Longtemps confinés aux ventes de charité et aux boutiques " bobo ", les produits du commerce équitable sont devenus en quelques années des produits grand public. Les voici désormais disponibles en grande surface. Toutes les enseignes s'y sont mises, avec un boom inespéré : 40% d'augmentation des ventes par an. Après le café et le chocolat, la gamme s'est largement diversifiée pour s'installer dans tous les rayons, des cosmétiques aux fleurs, des bananes aux jeans.
Le consommateur citoyen peut donc à priori se féliciter de cette percée militante dans le monde du business.
En toute logique, plus les riches consommeront équitables, plus des paysans pauvres, payés enfin à un prix juste, auront accès au développement. Ce n'est malheureusement pas si simple.
Certes, l'augmentation du marché de l'équitable permet à des petites coopératives de développer leur production et de s'agrandir. Mais à quel prix ? Deux mondes, deux logiques tentent de coexister.
D'un côté, la nécessité de faire du volume, de l'autre la volonté de produire à échelle humaine, en respectant l'Homme et la nature.

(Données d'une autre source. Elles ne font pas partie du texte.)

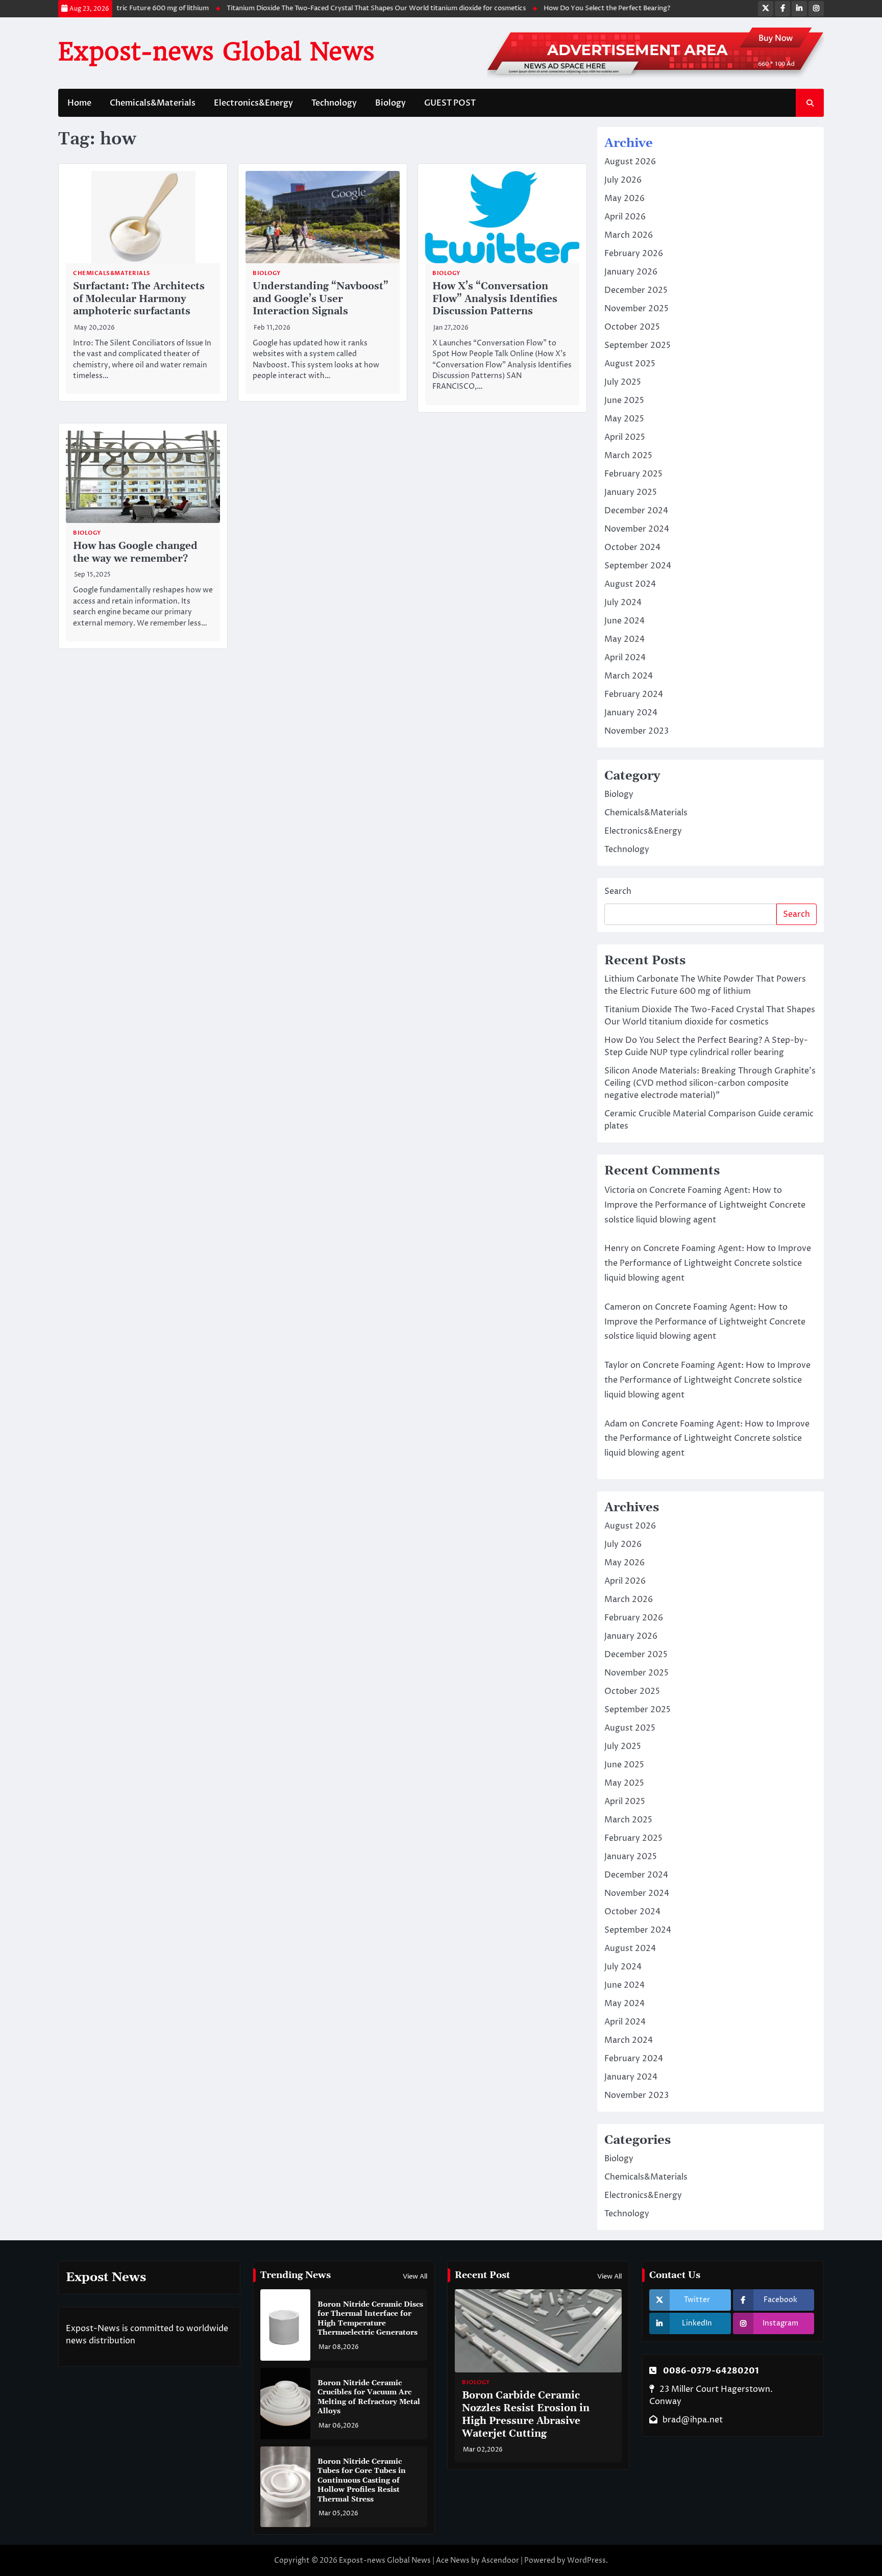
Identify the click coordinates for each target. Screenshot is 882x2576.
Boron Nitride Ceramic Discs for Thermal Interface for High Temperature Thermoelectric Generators (370, 2319)
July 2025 (622, 382)
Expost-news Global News (216, 51)
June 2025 (624, 400)
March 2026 (628, 235)
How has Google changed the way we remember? (135, 552)
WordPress (586, 2560)
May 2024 (624, 639)
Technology (334, 103)
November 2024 (636, 529)
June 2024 (624, 621)
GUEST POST (450, 103)
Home (79, 103)
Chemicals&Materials (152, 103)
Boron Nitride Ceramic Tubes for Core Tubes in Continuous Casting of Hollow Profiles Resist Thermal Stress (361, 2480)
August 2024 (630, 584)
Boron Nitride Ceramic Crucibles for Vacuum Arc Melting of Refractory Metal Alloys (368, 2397)
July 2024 (623, 602)
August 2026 (630, 161)
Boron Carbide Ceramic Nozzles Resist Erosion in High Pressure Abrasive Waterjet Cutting (526, 2414)
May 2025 (624, 418)
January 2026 (630, 272)
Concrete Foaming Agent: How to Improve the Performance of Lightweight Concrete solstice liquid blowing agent (704, 1205)
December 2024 (636, 510)
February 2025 (633, 474)
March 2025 (628, 455)
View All (415, 2276)
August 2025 (629, 363)
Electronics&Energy (253, 103)
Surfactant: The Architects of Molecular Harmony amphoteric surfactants (139, 299)
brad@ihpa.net (693, 2419)
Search (617, 891)
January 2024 (630, 712)
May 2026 (624, 198)
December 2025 (636, 290)
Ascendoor (500, 2560)
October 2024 (632, 547)
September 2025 (637, 345)
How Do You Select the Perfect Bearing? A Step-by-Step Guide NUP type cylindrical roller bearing (670, 8)
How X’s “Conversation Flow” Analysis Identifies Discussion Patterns (494, 299)
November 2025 (636, 308)
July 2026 (623, 180)
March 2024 (628, 676)
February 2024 (633, 694)
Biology (390, 103)
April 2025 (624, 437)
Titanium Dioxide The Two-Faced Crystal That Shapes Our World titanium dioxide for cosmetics (349, 8)
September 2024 (637, 565)
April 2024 (625, 657)
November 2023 (636, 731)
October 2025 (632, 327)
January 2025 (630, 492)
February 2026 (633, 253)
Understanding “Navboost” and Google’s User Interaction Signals (320, 299)
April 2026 (625, 216)
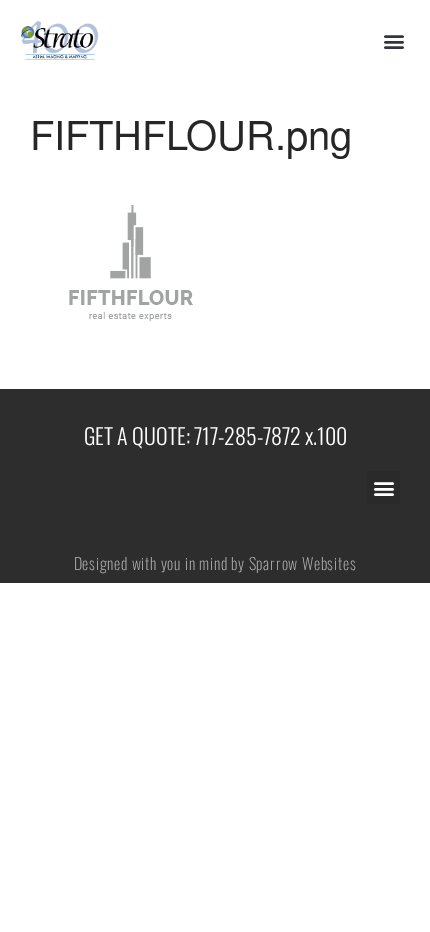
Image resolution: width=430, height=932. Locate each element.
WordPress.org (260, 709)
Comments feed (263, 679)
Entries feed (251, 650)
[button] (393, 41)
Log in (233, 620)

Pour comprendre à qui profite cette coexistence, voici l'histoire comparée de trois tablettes de chocolat fabriquées à partir de fèves de cacao équatoriennes. Elle révèle bien des contradictions entre grande distribution et commerce équitable car finalement, quelle que soit la profession de foi des grandes enseignes, il ne s'agit pour elles que de gagner de l'argent.
Ce nouveau mode de consommation, que l'on assure respectueux, tient-il vraiment ses promesses pour les petits producteurs des pays du Sud ? Hubert Dubois est allé mener l'enquête, dans la grande distribution en France et en Equateur.
Les produits équitables ne représentent que 0,01 % du commerce mondial. Un chiffre dérisoire qui témoigne de manière encore bien marginale de leur progression dans les pays développés, principalement en Europe et en Amérique du Nord. Rien que pour la France, leur consommation a ainsi fait un bond de 27 % (*) en 2007 ! Estampillés notamment Max Havelaar et vendus environ 20 % plus chers que les produits classiques, jus de fruits, café, chocolat, thé, bananes ou fleurs conquièrent en effet une place de plus en plus large dans les linéaires de la grande distribution.
Plébiscité par les consommateurs, cet appétit de citoyenneté, qui ne représente encore que 1 % du chiffre d'affaires des enseignes hexagonales, progresse sans relâche. Une chance, assure Tristan Lecomte, le président d'Alter Eco, qui se souvient : « J'ai démarré en ouvrant une boutique, qui n'a pas marché. Puis une seconde, qui n'a pas marché. J'ai ensuite ouvert un site Internet : il n'a pas marché. Je suis donc allé en grande distribution parce que c'est là que l'on peut réussir en commerce équitable. En atteignant des volumes de vente très significatifs, on a amélioré notre fonctionnement et, aujourd'hui, nous payons significativement plus les producteurs. » Une meilleure rétribution des producteurs des pays du Sud, tel est en effet le credo du commerce équitable, sorti du circuit exclusif des associations solidaires et des magasins spécialisés.
Certains, pourtant, comme Artisans du monde, tiennent à rester en retrait, rétifs aux risques contre-productifs de cette exposition grand public : « On voit aujourd'hui, note ainsi Laurent Levard, le délégué général de son réseau de 160 boutiques, que les acteurs de la grande distribution ont en fin de compte le même type de comportement avec leurs fournisseurs de commerce équitable qu'avec leurs autres fournisseurs : ils font des pressions pour que les prix baissent », observe-t-il.